# Stored records
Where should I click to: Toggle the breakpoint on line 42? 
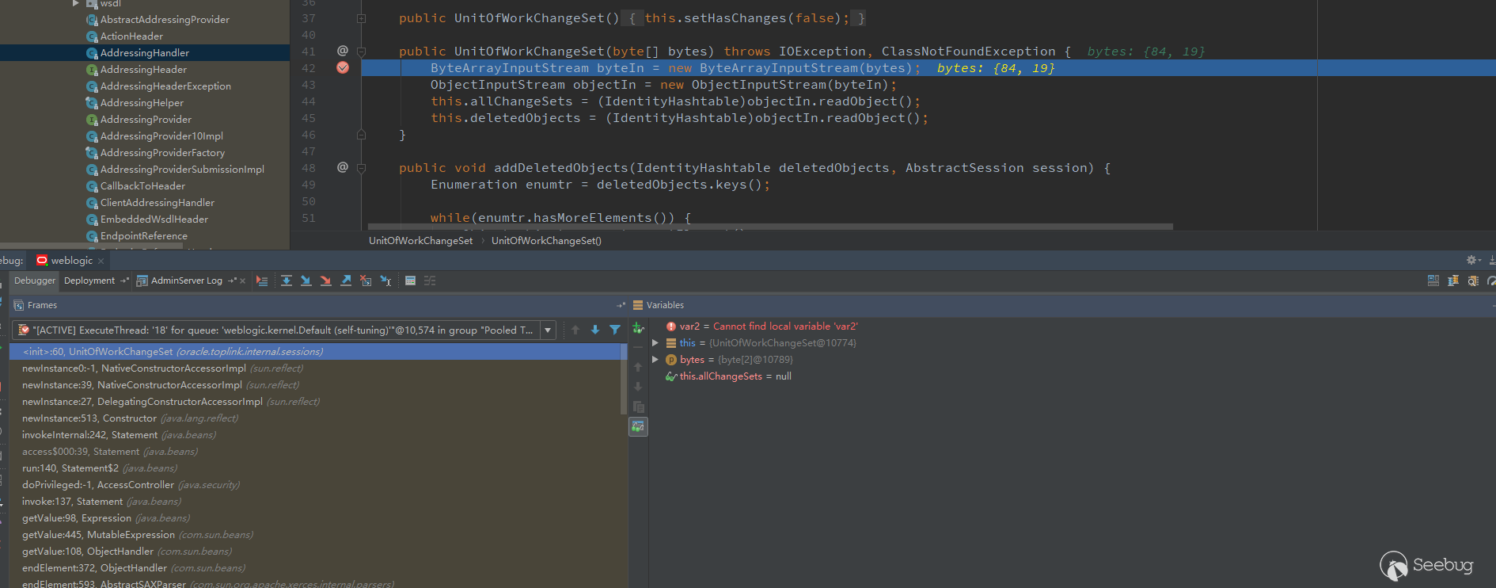tap(343, 68)
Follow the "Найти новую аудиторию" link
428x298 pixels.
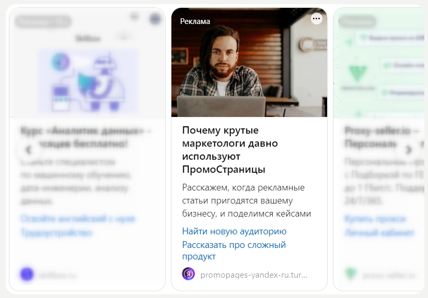234,231

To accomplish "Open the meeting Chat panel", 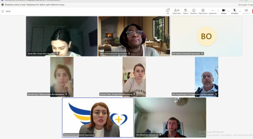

# Brief
Please transcribe exactly the lines from the one containing "428x298 pixels." through the final line of the data, including both, and nothing else. Pictures are to be left out.

# Response area
428x298 pixels.
234,231

To accomplish "Open the meeting Chat panel", 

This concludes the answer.